## Pertanyaan tentang Materi
• A. Menurut teks tentang perubahan sosial akibat COVID-19, apa yang terpaksa dilakukan perusahaan terhadap karyawannya?
• B. Lanjutkan teks tentang perubahan sosial akibat COVID-19 mulai dari kalimat terakhirnya.

Jelas hal ini bisa terjadi karena masyarakat adalah sebuah individu yang
inovatif dengan segala penemuannya, juga yang memungkinkan merancang perubahan
sehingga tatanan yang dulunya biasa terjadi seakan berubah dikarenakan ada
faktor yang mengubahnya.
Berdasarkan penjelasan diatas, wabah
COVID-19 telah mengubah konstruksi berpikir yang ada di masyarakat. Akibatnya,
tatanan kehidupan masyarakat terganggu dan cenderung berubah dengan cara
terpaksa. Virus ini menyerang dengan mudahnya sistem imunitas tubuh dengan
cara-cara yang sederhana. Seperti bersentuhan ataupun kegiatan mainstream
lainnya. COVID-19 mengubah masyarakat untuk berpikir mencegah dari pada
melakukan kegiatan yang seharusnya sebagai rutinitas mereka. Masyarakat secara
terpaksa harus berdiam dirumah dalam jangka waktu yang tidak ditentukan, hal
ini mengubah struktur yang ada di masyarakat. Seperti contoh lembaga pendidikan
yang seharusnya kegiatan belajar mengajar diadakan dalam tatap muka, namun sekarang
ini dipaksa untuk diliburkan dan melakukan kegiatan belajarnya dirumah, padahal
kemampuan anak disaat seperti ini sangatlah bergantung pada peran guru yang
mendidiknya. Contoh lainnya bagaimana perusahaan secara terpaksa harus mem-PHK
karyawannya akibat wabah yang berpengaruh terhadap perubahan sosial yang ada,
baik dari Perusahaan karena aktivitas ekonomi yang berhenti maupun karyawan
yang lambat laun menurun kemampuan daya belinya akibat regulasi yang dibuat
Pemerintah.
Perubahan sosial saat ini jika terus
terjadi akan mengalami sebuah masalah yang sangat besar. Seperti krisis sosial,
krisis ekonomi, dan pemenuhan kebutuhan-kebutuhan lainnya tak terpenuhi oleh
masyarakat, dikarenakan aktivitas yang umumnya dilakukan masyarakat di luar
dengan terpaksa masyarakat harus berdiam diri dirumah menjaga jarak (physical distancing). Seharusnya pagi
bekerja menuju kekantor sekarang harus berdiam diri dirumah, pola tidur buruk
dan juga terbatasnya aktivitas bersama kerabat mempengaruhi emosional yang ada
di masyarakat. Tentunya Pemerintah harus serius berperang melawan COVID-19 agar
aktivitas sosial masyarakat kembali normal.

## Cuplikan Data
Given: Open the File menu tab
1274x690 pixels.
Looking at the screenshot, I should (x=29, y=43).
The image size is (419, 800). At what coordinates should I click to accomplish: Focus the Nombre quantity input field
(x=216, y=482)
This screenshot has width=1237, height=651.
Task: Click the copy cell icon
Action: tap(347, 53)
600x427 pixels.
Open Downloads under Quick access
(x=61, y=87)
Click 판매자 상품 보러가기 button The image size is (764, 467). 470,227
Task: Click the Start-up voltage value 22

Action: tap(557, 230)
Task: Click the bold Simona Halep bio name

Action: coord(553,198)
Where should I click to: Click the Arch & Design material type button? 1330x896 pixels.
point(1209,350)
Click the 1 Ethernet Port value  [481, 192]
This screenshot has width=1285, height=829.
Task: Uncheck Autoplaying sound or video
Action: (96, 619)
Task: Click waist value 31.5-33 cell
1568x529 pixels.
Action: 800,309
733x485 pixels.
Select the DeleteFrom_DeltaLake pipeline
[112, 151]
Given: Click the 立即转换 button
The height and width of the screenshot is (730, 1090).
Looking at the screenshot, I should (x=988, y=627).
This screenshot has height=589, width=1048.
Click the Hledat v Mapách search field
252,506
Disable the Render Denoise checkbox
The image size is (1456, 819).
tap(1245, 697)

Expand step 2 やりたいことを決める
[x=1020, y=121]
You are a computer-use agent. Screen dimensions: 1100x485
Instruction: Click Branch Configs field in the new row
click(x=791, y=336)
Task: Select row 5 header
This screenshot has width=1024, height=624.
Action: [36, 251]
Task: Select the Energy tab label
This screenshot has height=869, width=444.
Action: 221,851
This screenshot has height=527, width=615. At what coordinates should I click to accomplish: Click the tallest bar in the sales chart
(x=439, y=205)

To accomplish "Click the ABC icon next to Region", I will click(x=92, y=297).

## Hasil Tiap Tugas
• A. Perusahaan terpaksa mem-PHK karyawannya.

• B.
Dalam situasi perubahan sosial yang
terjadi ini. Ulah manusia yang melakukan kemampuan namun tidak didasari
perhitungan berakibat sangat fatal, proses berkembangnya penyakit ini
sebenarnya telah terjadi sejak akhir tahun 2019 dan berdampak pada sistem
sosial yang ada di masyarakat, akibatnya virus tersebut diterima tanpa adanya
penanganan yang tepat oleh Pemerintah. Bahkan WHO belum menemukan vaksin untuk menghilangkan
virus ini. Perubahan sosial yang terjadi saat ini jika dibiarkan dalam jangka
waktu yang lama akan menjadi boomerang dan menjadi masalah nyata bagi
masyarakat. Dampaknya bukan hanya pada kesehatan, tetapi, ekonomi, dan politik.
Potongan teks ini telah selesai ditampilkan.